# Task
Please give the records below again in full, exactly, with the images left out.

# Given records
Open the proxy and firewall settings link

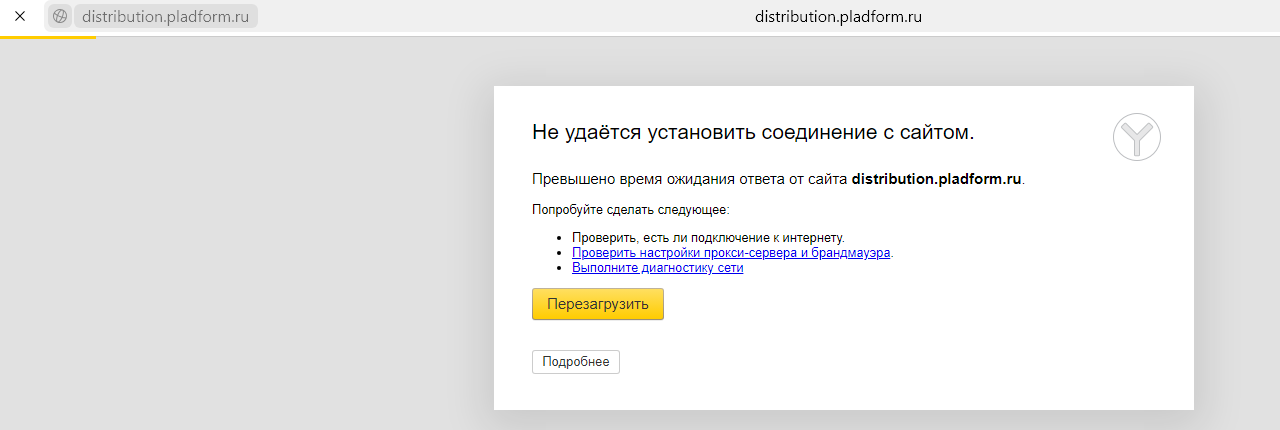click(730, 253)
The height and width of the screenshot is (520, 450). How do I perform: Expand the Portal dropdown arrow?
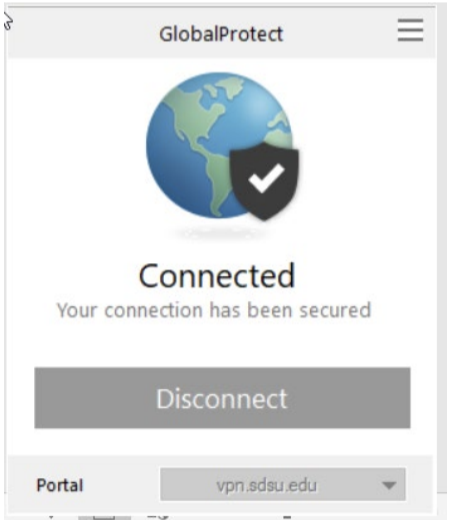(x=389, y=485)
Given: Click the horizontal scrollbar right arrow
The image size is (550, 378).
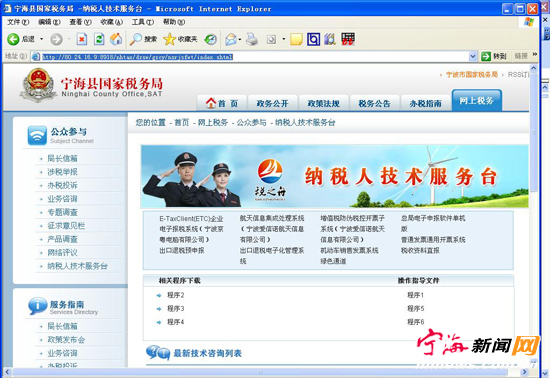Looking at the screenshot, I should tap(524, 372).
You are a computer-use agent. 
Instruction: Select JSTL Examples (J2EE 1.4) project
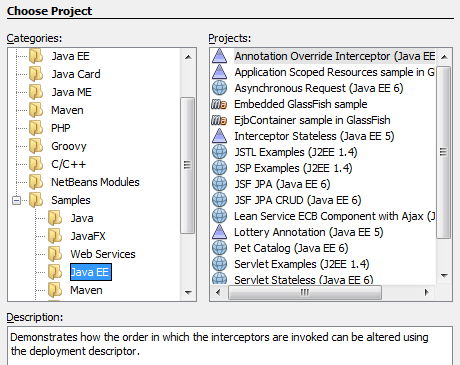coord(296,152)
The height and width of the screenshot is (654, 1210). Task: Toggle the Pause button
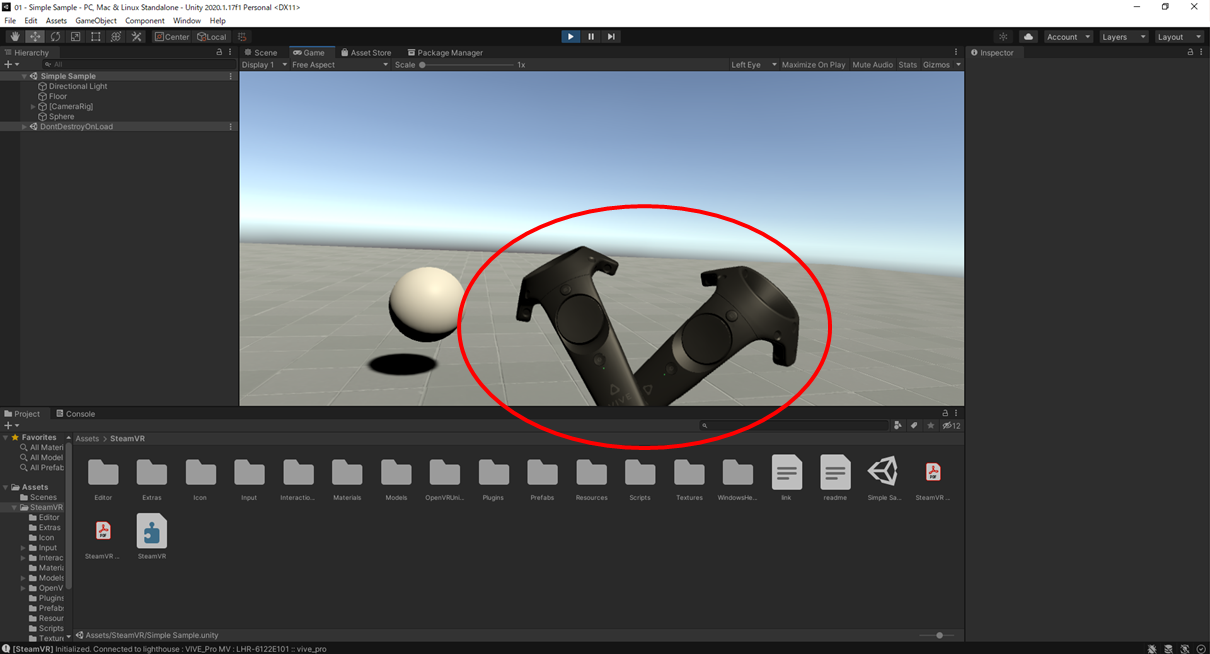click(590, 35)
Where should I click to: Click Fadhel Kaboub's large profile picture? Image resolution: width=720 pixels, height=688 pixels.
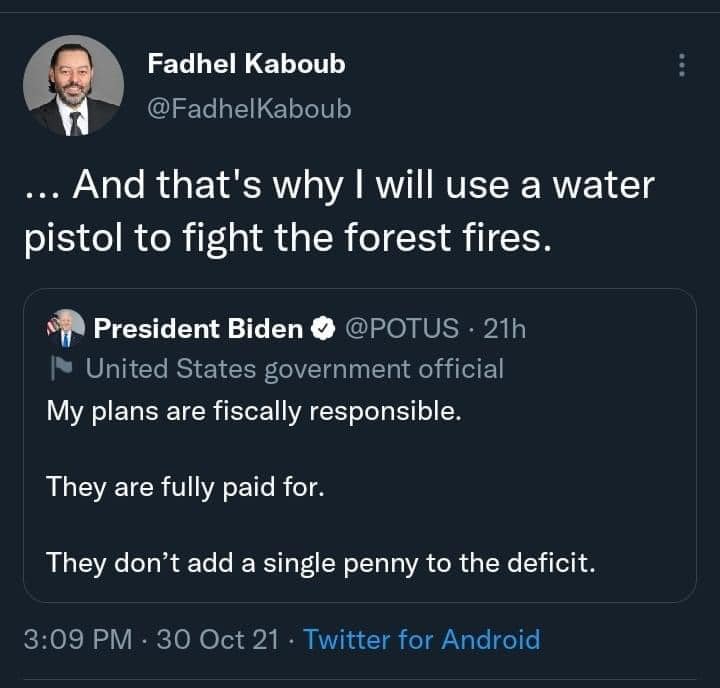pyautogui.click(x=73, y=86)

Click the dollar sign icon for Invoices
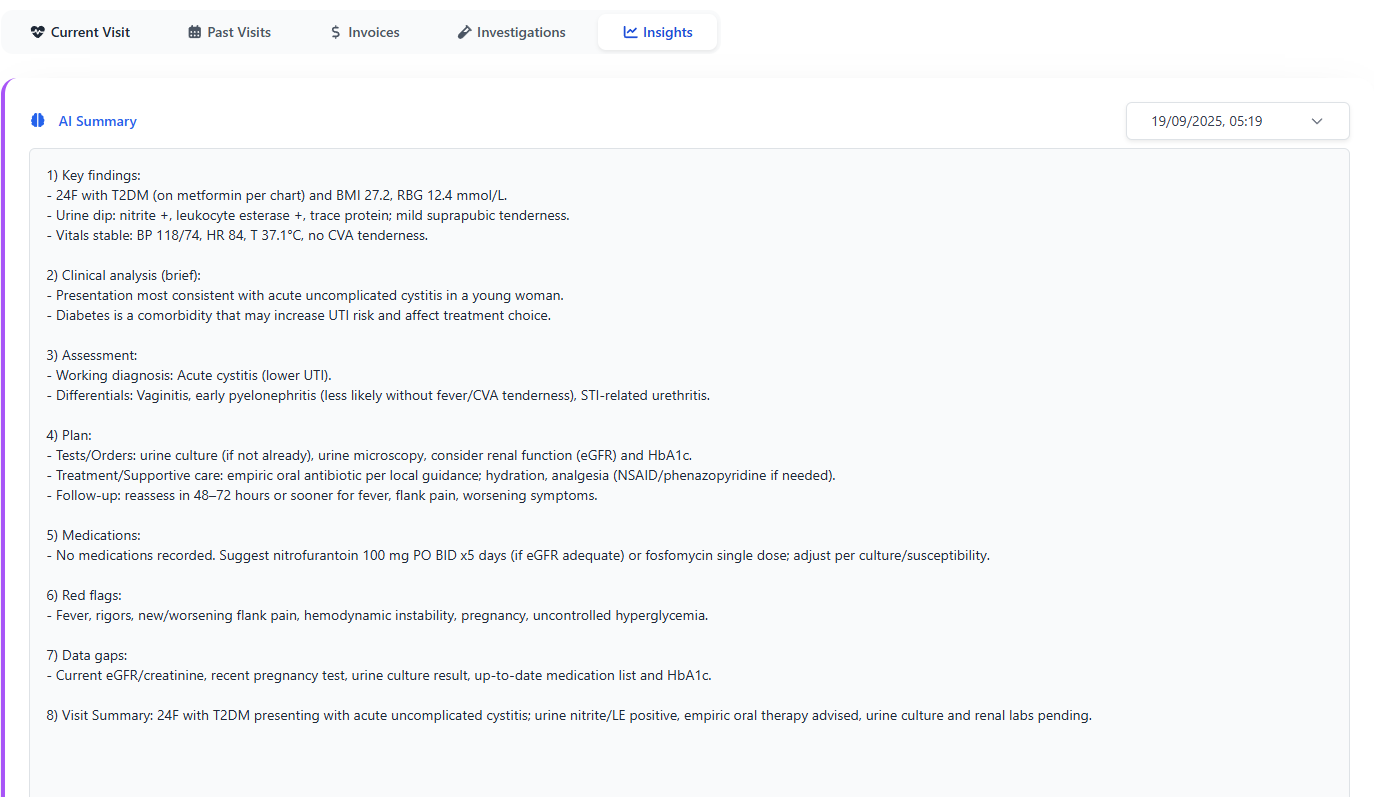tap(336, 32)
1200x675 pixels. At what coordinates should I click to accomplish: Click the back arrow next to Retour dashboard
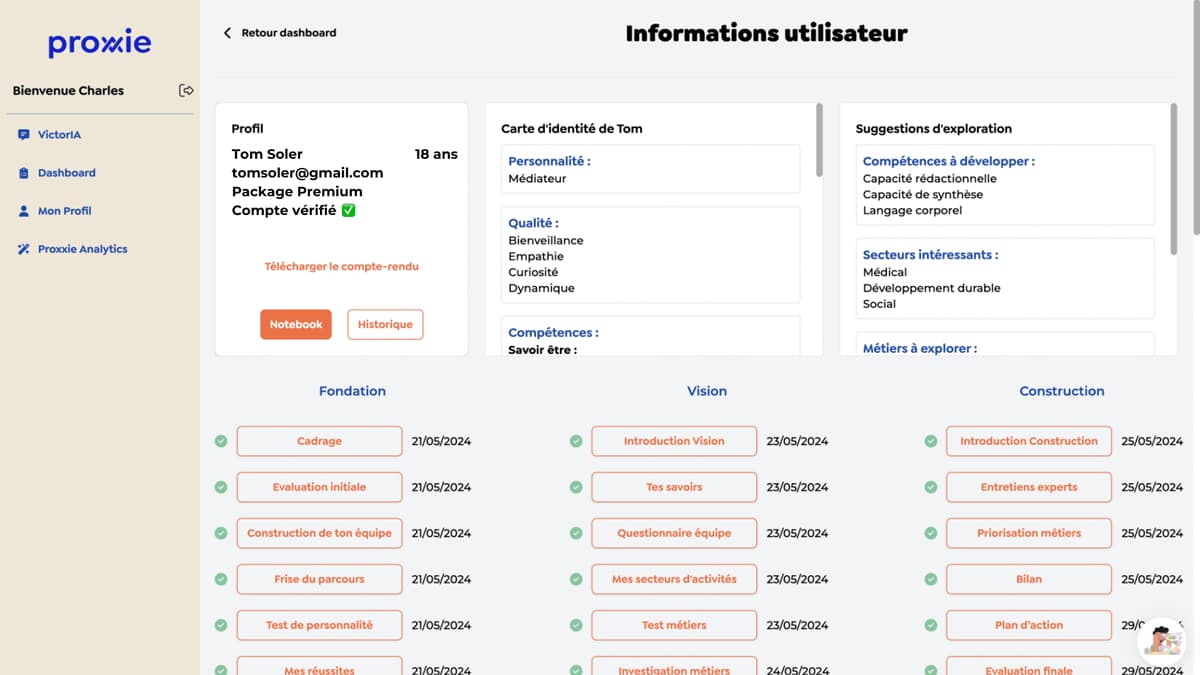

# Solution to the problem
Open the proxy and firewall settings link

click(730, 253)
The height and width of the screenshot is (520, 450). How do I perform: Expand the Portal dropdown arrow?
(x=389, y=485)
Given: Click the horizontal scrollbar right arrow
The image size is (550, 378).
Looking at the screenshot, I should tap(524, 372).
You are a computer-use agent. 
Instruction: Select JSTL Examples (J2EE 1.4) project
coord(296,152)
The height and width of the screenshot is (654, 1210). Task: Toggle the Pause button
click(590, 35)
Where should I click to: Click Fadhel Kaboub's large profile picture? Image resolution: width=720 pixels, height=688 pixels.
pyautogui.click(x=73, y=86)

Click the dollar sign icon for Invoices
tap(336, 32)
1200x675 pixels. At what coordinates should I click to accomplish: Click the back arrow next to Retour dashboard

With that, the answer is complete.